## CONSIGNE
Rédigez la suite de l'extrait sur la Russie présentée comme un ennemi et sur les priorités militaires américaines, en reprenant après sa dernière phrase.

─── EXTRAIT DU DOCUMENT

Pour la plupart d'entre eux, il est devenu habituel de présenter Moscou comme un ennemi dans les médias. Certains pays lui ont même donné le statut d'"ennemi" dans leur doctrine militaire.

Ainsi, la semaine dernière, la presse annonçait que les USA avaient déterminé leurs "principaux défis" sur la scène internationale. La Russie, la Chine, l'Iran et l'organisation terroriste Daech figurent parmi les priorités.

Ashton Carter, secrétaire à la Défense américain, a expliqué que Moscou et Pékin étaient les "principaux rivaux" des États-Unis dans le domaine militaire et que si le Pentagone ne souhaitait pas entrer en conflit avec ces pays, les autorités ne pouvaient pas non plus "fermer les yeux sur ces défis".

Cette année, le ministère de la Défense américain prévoit ainsi d'augmenter le contingent militaire dans les pays de l'Otan et de déployer en Europe de l'Est et centrale des armements lourds et des blindés. Le budget affecté à ces missions passera alors de 789 millions à 3,4 milliards de dollars.

──────
─── LIGNES DE DONNÉES

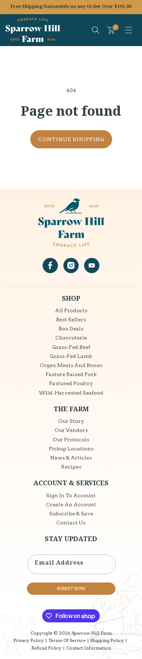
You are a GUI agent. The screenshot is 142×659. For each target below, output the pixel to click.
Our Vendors (71, 430)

──────

## CORRIGÉ
Le New York Times écrit que le Pentagone a bien prouvé la menace russe, mais que les mesures projetées pourraient conduire au retour d'une "grande guerre". L'auteur de l'article doute que le budget américain puisse couvrir les dépenses pour la lutte contre une menace militaire émanant de la Russie et pour l'opération contre les terroristes de Daech.

"La menace provenant de Daech et d'autres organisations terroristes est difficile à prédire. L'Amérique doit contrer les deux défis à sa sécurité mais on ignore si ce plan de Carter contient un juste équilibre", souligne l'article.

Les États-Unis ne sont pas le seul pays à voir en la Russie une menace comparable aux terroristes. Après le conflit qui a éclaté entre Moscou et Ankara après que la Turquie a abattu le bombardier russe Su-24 en novembre 2015, la majorité des Turcs a commencé à considérer la Russie comme la menace principale pour leur pays — ce dont témoignent les sondages de l'université Kadir Has d'Istanbul.

Dans ce contexte, Moscou va probablement rejoindre la liste des "ennemis" de la Turquie au niveau officiel, alors même qu'en 2010 la Russie, l'Iran et la Syrie quittaient la catégorie des "menaces" identifiées dans la doctrine militaire turque.

Sans oublier l'Ukraine, dont le président a proclamé en janvier la Russie comme "la menace principale à long terme".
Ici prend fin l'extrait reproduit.